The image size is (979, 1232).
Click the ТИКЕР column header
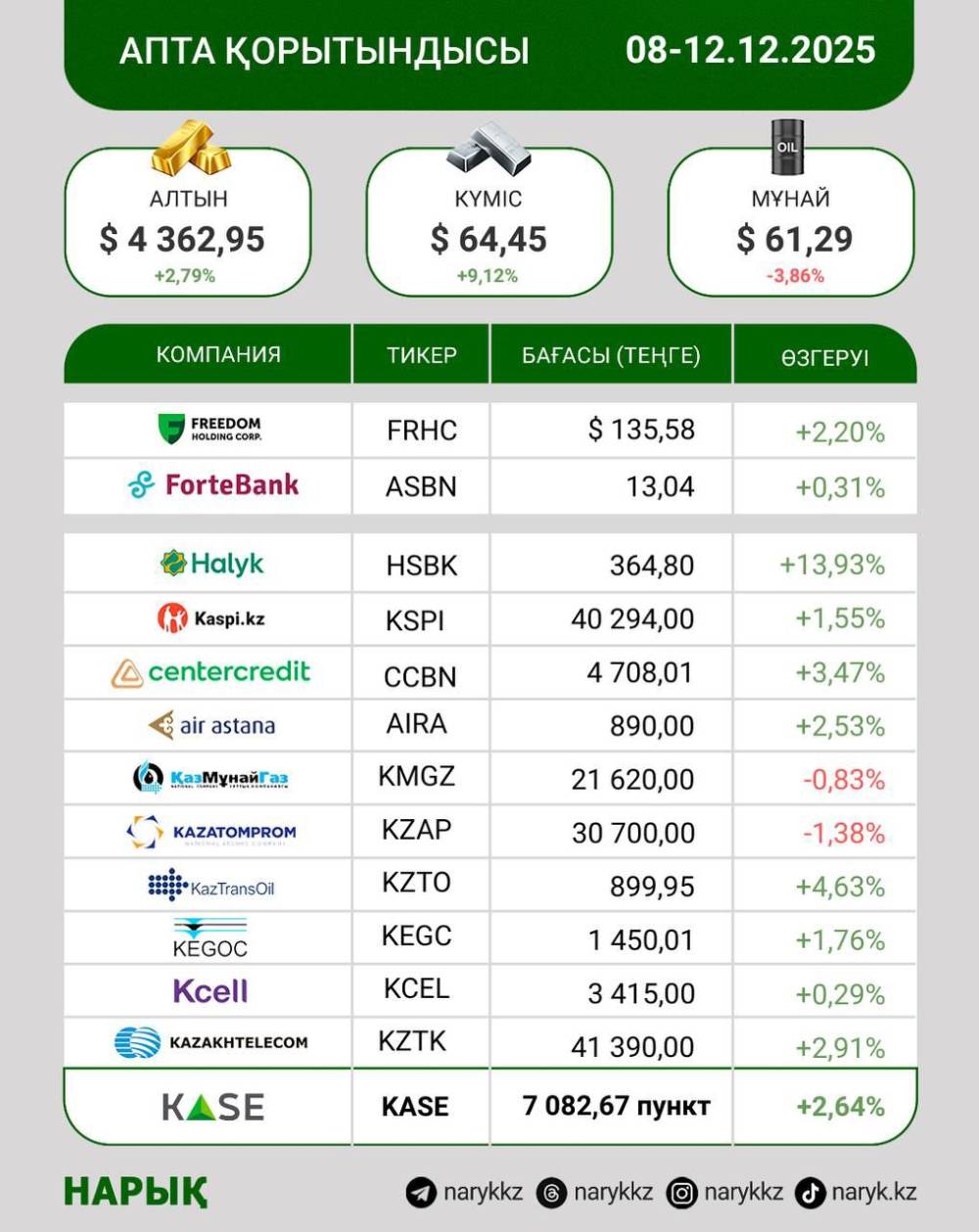tap(421, 355)
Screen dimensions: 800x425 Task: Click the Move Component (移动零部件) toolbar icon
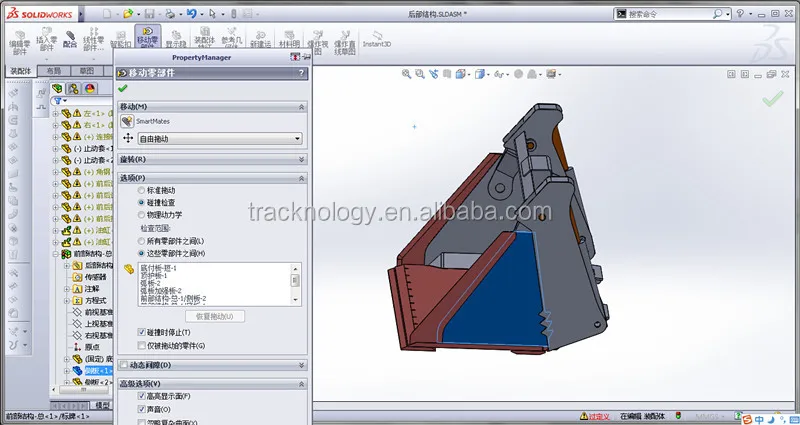149,41
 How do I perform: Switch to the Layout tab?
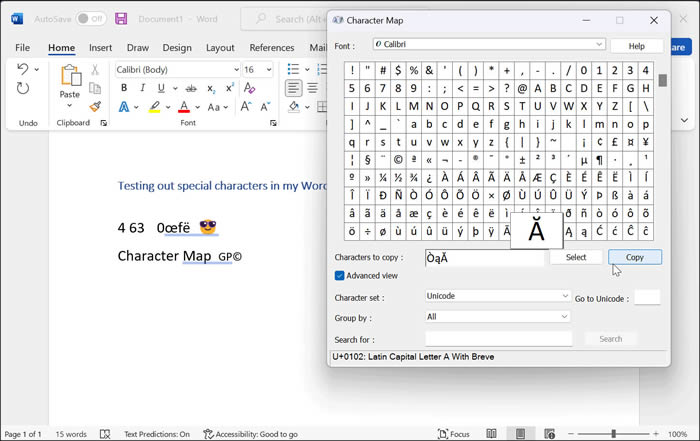(220, 47)
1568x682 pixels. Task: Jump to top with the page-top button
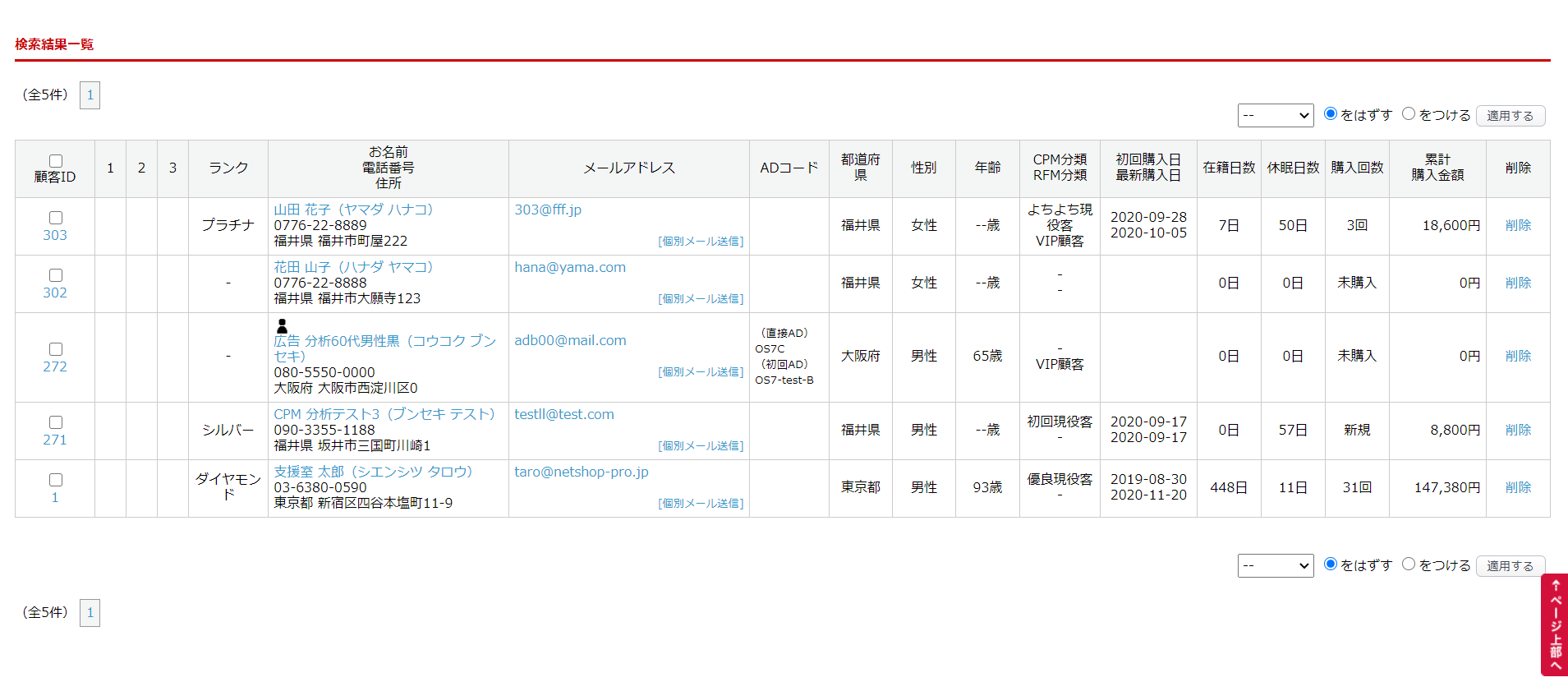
****************
*PROBLEM*:
Every record above, copied exactly and without a single picture, makes up the answer.

*EXERCISE RESPONSE*:
The image size is (979, 1232).
Click the ТИКЕР column header
tap(421, 355)
Screen dimensions: 800x425 Task: Click the Move Component (移动零部件) toolbar icon
149,41
 How do I perform: Switch to the Layout tab?
(220, 47)
1568x682 pixels. Task: Jump to top with the page-top button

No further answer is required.